During the Bill’s passage in the other place, various assertions were made that we might be abolishing habeas corpus. I want to make it absolutely clear that any such concerns are quite wrong. The common law right of habeas corpus remains; anyone who is subject to extradition can bring a common law habeas corpus claim. Whether it will succeed is obviously an entirely a different matter.”
A little later she said:
“I hope the Members of the Committee will accept that the procedures which the Bill puts in place comply fully with the principles of habeas corpus. And although, as I have said, there would be nothing to prevent a person bringing a habeas corpus claim, it is hard to see how it could possibly succeed, the principles having already been satisfied by the scheme created in the statute. For that reason I cannot see why we need to include a special provision requiring the High Court to consider habeas corpus factors.”
Given these assurances Baroness Anelay withdrew her amendment to provide for the express retention of habeas corpus in the Bill.
Habeas corpus is directed to the lawfulness of a person’s detention. Section 34 is silent as to the right to challenge by habeas corpus the lawfulness of continuing detention resulting from a erroneous decision of a judge under subsection 4(5) not to discharge the claimant. True by subsection 4(6) a person is to be treated as continuing in legal custody until he is discharged under subsection (5) but I would not regard lawful custody as continuing after a decision is taken not to discharge him when he should have been discharged. Absent a right of appeal, did Parliament really intend habeas corpus should not be available? Did Parliament really intend that a person who ought to have been discharged because he should have been brought before the appropriate judge sooner, but nevertheless remains in custody, should have no remedy? In my view the passages from Hansard that I have cited make the answer clear beyond a peradventure. It would in my judgment require the strongest words in a provision such as section 34 to remove the ancient remedy of habeas corpus.
In Linnett v Coles [1987] QB 555,561 Lawton L.J said that a writ of habeas corpus was probably the most cherished sacred cow in the British Constitution; but the law had never allowed it to graze it in all legal pastures. However, the one legal pasture in which it has grazed freely for many years is extradition, as is apparent from the House of Lords debate to which I have referred. For my part I am unpersuaded the 2003 Act has condemned this pasture to setaside. In my judgment the remedy is available in this case and the court has jurisdiction to entertain the claimant’s application.

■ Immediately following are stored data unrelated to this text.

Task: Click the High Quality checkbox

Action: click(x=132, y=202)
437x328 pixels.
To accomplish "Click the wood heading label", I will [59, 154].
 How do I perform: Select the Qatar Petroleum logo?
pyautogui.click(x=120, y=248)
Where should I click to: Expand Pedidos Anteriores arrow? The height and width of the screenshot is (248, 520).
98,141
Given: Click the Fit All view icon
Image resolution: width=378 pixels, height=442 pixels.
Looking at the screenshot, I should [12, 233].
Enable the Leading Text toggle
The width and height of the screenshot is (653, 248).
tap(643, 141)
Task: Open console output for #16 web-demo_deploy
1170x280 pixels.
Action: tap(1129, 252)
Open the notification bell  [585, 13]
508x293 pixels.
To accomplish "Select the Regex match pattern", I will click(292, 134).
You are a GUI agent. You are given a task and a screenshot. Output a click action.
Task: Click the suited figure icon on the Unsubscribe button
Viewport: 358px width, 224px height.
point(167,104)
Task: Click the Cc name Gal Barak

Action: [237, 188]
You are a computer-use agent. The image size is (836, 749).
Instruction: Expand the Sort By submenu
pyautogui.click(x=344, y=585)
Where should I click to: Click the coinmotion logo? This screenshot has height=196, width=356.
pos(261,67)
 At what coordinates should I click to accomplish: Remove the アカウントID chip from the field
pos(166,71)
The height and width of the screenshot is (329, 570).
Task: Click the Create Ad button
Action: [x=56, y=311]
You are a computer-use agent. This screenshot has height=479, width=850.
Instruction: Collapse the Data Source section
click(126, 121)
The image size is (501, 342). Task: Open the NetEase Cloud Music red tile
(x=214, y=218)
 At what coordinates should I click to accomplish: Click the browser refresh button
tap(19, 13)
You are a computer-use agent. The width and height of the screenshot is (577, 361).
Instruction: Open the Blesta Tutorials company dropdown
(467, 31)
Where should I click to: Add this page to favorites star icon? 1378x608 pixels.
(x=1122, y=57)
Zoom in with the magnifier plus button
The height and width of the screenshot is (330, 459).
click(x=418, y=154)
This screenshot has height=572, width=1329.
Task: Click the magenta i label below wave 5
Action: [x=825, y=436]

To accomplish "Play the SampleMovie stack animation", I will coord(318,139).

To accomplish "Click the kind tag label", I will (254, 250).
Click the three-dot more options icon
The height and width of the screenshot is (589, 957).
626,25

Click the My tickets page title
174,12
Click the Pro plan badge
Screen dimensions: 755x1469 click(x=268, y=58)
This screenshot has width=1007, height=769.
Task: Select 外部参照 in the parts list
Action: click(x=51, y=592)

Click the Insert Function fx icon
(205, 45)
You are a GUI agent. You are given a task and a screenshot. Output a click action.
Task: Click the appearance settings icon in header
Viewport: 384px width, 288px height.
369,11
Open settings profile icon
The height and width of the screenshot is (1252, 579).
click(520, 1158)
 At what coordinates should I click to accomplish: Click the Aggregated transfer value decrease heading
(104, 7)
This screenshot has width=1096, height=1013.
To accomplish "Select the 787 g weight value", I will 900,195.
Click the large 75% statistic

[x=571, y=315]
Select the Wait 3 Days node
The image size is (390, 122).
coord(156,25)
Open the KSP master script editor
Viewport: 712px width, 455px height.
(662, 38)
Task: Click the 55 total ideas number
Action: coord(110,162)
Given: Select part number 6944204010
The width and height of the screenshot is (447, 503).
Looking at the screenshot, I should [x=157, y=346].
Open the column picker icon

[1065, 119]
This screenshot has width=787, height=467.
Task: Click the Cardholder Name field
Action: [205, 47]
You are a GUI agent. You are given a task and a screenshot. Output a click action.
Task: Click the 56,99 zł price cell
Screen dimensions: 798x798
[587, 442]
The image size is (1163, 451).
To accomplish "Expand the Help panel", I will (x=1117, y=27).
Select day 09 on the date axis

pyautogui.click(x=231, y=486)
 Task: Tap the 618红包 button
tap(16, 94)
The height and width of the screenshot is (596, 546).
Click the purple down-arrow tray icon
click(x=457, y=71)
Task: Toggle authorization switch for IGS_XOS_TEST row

It is therefore unnecessary to deal with Mr Smith’s alternative submissions. I would, However, say a word about Pinto’s case. Mr Pinto was arrested under the authority of a European Arrest Warrant. He challenged the validity of the warrant and therefore all steps taken under the 2003 Act that were initiated by it. The Divisional Court held that the warrant was invalid and granted habeas corpus. Counsel for the judicial authority conceded that such relief should be granted in that case. But the obvious distinction between Mr Pinto’s case and the present is that Mr Pinto’s challenge was not to any decision of the judge but to the judge’s jurisdiction to do anything under the invalid warrant. I do not think Mr Pinto’s case is comparable to the present case at all.
Was he brought before a judge as soon as practicable?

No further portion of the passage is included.